En aquellos días, los guardias condujeron a los apóstoles ante el sanedrín, y el sumo sacerdote los reprendió, diciéndoles: «Les hemos prohibido enseñar en nombre de ese Jesús; sin embargo, ustedes han llenado a Jerusalén con sus enseñanzas y quieren hacernos responsables de la sangre de ese hombre».

Pedro y los otros apóstoles replicaron: «Primero hay que obedecer a Dios y luego a los hombres. El Dios de nuestros padres resucitó a Jesús, a quien ustedes dieron muerte colgándolo de la cruz. La mano de Dios lo exaltó y lo ha hecho jefe y Salvador, para dar a Israel la gracia de la conversión y el perdón de los pecados. Nosotros somos testigos de todo esto y también lo es el Espíritu Santo, que Dios ha dado a los que lo obedecen».

Esta respuesta los exasperó y decidieron matarlos.

La venida de Jesús al mundo determina una elección: quien elige las tinieblas va al encuentro de un juicio de condenación, quien elige la luz tendrá un juicio de salvación. El juicio es siempre la consecuencia de la libre elección de cada uno: quien practica el mal busca las tinieblas, el mal siempre se esconde, se cubre. Quien hace la verdad, es decir, practica el bien, llega a la luz, ilumina los caminos de la vida. Quien camina en la luz, quien se acerca a la luz, no puede por menos que hacer buenas obras. La luz nos lleva a hacer buenas obras. Es lo que estamos llamados a hacer con mayor empeño durante la Cuaresma: acoger la luz en nuestra conciencia, para abrir nuestros corazones al amor infinito de Dios, a su misericordia llena de ternura y bondad. No olvidéis que Dios perdona siempre, siempre, si nosotros con humildad pedimos el perdón. Basta con pedir perdón y Él perdona. Así encontraremos el gozo verdadero y podremos alegrarnos del perdón de Dios que regenera y da vida. (Ángelus, 14 de marzo de 2021)

Juan 3, 16-21

«Tanto amó Dios al mundo, que le entregó a su Hijo único, para que todo el que crea en él no perezca, sino que tenga vida eterna. Porque Dios no envió a su Hijo para condenar al mundo, sino para que el mundo se salvara por él. El que cree en él no será condenado; pero el que no cree ya está condenado, por no haber creído en el Hijo único de Dios.

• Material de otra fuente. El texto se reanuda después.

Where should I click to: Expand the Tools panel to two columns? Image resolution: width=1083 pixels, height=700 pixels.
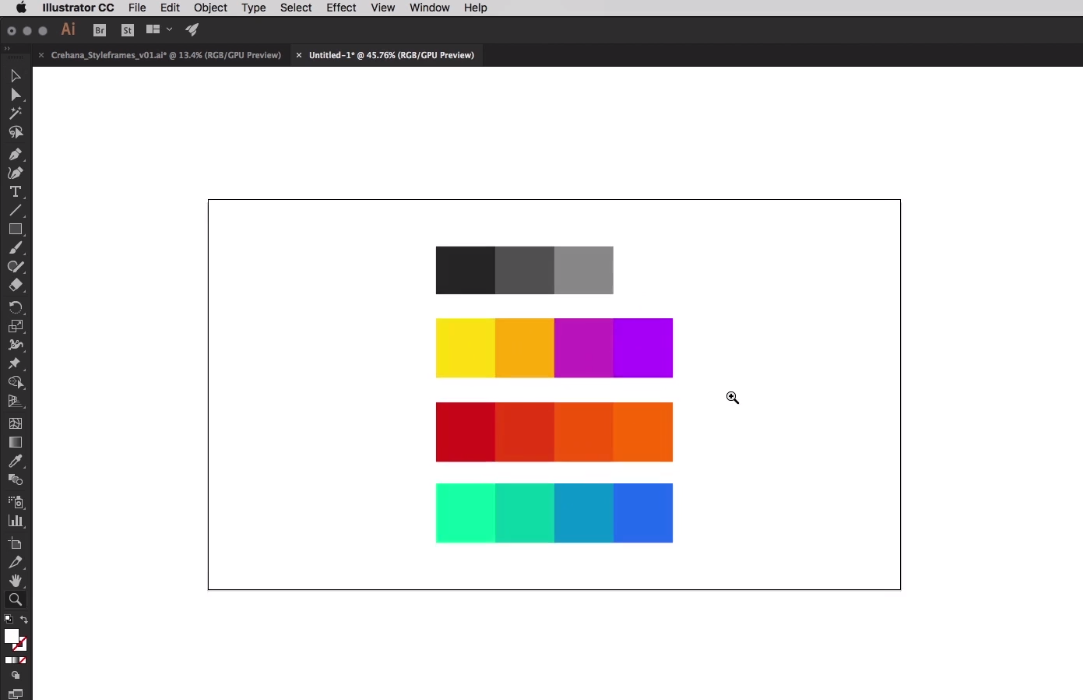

La causa de la condenación es ésta: habiendo venido la luz al mundo, los hombres prefirieron las tinieblas a la luz, porque sus obras eran malas. Todo aquel que hace el mal, aborrece la luz y no se acerca a ella, para que sus obras no se descubran. En cambio, el que obra el bien conforme a la verdad, se acerca a la luz, para que se vea que sus obras están hechas según Dios».